**STATED EXERCISE:**
Can you reproduce, word for word, everything from the first of the lines below down to the line containing "pyautogui.click(x=689, y=390)", including that line?

**SUPPLIED RECORDS:**
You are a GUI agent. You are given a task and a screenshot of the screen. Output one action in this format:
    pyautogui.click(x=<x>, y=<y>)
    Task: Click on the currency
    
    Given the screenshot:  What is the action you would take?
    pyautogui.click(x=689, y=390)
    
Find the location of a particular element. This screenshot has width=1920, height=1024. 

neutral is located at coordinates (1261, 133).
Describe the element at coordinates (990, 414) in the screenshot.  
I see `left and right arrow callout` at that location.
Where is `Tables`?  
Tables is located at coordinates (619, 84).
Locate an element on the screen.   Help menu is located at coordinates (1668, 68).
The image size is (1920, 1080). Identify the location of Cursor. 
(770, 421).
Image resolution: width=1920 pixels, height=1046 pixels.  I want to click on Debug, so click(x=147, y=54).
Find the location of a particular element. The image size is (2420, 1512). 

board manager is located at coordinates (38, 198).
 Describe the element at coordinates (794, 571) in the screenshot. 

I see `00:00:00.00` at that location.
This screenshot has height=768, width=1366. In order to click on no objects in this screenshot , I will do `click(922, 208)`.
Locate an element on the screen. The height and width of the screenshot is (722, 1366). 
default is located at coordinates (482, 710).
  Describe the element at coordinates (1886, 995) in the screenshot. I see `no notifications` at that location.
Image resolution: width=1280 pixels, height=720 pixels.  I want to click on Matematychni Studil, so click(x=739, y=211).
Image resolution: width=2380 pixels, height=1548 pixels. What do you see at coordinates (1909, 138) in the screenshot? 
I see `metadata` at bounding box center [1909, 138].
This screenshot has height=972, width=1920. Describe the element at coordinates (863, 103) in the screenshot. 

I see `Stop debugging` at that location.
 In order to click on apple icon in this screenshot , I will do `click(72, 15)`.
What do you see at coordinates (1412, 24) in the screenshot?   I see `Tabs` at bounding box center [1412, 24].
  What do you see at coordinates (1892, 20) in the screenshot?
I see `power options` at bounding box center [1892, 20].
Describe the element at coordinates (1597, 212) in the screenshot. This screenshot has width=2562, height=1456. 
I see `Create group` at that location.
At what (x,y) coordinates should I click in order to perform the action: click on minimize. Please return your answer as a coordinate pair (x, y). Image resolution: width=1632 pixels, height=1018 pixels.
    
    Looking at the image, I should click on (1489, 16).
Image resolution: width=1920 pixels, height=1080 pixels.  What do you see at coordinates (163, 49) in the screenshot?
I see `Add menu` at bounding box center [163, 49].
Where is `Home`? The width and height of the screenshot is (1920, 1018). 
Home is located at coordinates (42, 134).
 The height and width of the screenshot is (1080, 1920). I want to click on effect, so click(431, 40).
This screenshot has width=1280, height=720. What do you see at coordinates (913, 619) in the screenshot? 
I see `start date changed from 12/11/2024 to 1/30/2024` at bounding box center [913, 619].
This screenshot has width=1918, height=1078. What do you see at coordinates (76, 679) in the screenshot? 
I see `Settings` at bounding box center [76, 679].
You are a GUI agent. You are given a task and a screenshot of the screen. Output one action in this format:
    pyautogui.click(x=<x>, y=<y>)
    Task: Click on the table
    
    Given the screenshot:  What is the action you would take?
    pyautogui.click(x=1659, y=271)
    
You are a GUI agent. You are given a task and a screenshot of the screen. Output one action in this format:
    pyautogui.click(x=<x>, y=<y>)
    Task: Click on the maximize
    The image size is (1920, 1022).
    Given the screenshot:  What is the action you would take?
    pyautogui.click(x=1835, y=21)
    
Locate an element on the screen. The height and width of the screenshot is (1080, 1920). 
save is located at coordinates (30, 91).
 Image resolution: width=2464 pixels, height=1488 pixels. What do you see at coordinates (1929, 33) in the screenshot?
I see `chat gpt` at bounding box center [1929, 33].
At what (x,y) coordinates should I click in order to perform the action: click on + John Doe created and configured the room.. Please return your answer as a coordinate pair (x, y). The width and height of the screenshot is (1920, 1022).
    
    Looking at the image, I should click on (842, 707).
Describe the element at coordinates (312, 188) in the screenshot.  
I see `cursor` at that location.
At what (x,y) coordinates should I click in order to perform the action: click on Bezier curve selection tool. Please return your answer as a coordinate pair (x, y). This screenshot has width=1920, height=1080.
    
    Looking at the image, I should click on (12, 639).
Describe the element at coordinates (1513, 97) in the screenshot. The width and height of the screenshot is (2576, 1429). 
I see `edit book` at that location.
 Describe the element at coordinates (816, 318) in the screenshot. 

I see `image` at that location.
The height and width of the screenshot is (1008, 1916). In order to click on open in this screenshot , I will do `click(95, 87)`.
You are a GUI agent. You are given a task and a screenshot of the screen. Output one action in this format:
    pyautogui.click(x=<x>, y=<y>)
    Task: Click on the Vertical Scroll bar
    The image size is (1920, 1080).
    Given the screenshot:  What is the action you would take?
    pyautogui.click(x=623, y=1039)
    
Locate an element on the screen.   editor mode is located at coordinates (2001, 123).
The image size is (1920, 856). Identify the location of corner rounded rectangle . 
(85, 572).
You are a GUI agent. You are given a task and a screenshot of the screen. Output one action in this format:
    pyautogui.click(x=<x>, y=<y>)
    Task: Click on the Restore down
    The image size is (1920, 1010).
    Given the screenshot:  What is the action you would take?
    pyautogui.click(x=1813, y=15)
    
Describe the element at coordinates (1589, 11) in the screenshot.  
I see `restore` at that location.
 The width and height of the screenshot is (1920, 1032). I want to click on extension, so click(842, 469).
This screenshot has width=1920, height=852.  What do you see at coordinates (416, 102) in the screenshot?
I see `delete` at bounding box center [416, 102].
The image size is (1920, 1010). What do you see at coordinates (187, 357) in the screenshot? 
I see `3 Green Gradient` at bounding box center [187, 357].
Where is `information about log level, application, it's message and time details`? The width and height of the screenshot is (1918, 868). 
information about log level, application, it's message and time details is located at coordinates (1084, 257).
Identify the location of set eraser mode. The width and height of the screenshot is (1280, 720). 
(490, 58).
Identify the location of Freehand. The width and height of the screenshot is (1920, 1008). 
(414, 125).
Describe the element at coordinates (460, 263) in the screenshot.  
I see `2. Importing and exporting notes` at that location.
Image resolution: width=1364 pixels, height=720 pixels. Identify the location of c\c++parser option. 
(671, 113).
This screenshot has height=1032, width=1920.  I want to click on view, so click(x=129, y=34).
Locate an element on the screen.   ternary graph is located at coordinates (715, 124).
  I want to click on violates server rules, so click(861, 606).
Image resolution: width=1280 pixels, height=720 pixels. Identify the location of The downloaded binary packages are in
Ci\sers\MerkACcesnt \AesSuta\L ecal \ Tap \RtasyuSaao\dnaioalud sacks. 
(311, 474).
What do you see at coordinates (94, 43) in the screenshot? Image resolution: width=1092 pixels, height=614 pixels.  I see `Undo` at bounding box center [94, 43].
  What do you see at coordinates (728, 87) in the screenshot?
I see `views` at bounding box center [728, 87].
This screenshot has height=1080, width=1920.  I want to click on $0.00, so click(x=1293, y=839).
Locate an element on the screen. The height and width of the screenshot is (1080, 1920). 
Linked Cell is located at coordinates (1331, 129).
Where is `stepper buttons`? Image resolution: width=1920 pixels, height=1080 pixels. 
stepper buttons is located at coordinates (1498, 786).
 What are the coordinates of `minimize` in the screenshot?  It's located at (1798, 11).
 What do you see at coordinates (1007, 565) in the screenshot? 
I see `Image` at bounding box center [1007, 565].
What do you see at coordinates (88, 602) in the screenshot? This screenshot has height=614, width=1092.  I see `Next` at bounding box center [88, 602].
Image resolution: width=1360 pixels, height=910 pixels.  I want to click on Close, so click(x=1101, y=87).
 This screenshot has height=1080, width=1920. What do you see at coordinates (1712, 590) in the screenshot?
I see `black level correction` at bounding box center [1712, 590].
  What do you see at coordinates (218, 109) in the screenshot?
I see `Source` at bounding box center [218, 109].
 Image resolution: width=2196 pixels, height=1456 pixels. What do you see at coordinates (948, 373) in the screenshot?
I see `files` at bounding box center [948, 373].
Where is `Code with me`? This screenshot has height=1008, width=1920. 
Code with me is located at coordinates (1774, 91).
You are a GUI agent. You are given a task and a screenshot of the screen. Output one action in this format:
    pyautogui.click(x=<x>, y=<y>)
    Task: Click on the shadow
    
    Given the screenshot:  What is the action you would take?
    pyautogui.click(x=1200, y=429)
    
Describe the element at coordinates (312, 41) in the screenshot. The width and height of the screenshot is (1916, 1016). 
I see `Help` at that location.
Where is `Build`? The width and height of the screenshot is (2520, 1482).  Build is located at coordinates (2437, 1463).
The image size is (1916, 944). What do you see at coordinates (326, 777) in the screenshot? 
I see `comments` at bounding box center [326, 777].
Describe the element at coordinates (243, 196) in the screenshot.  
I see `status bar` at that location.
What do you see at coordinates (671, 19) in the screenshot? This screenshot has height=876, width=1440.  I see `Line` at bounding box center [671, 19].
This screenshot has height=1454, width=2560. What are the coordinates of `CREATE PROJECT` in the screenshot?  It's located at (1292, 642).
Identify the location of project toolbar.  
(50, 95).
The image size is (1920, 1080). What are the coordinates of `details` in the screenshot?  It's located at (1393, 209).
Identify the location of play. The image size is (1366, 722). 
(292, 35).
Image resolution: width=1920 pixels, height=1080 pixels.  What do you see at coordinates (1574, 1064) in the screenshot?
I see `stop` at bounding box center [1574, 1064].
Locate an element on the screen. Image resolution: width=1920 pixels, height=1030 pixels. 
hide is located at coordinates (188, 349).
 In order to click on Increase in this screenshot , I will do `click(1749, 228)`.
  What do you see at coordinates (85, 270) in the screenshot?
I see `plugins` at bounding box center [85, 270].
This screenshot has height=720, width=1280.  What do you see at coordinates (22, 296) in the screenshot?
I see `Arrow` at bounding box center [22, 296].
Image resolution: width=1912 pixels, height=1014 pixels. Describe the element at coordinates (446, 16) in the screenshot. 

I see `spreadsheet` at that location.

**SOLUTION TO THIS TASK:**
You are a GUI agent. You are given a task and a screenshot of the screen. Output one action in this format:
    pyautogui.click(x=<x>, y=<y>)
    Task: Click on the currency
    
    Given the screenshot:  What is the action you would take?
    pyautogui.click(x=689, y=390)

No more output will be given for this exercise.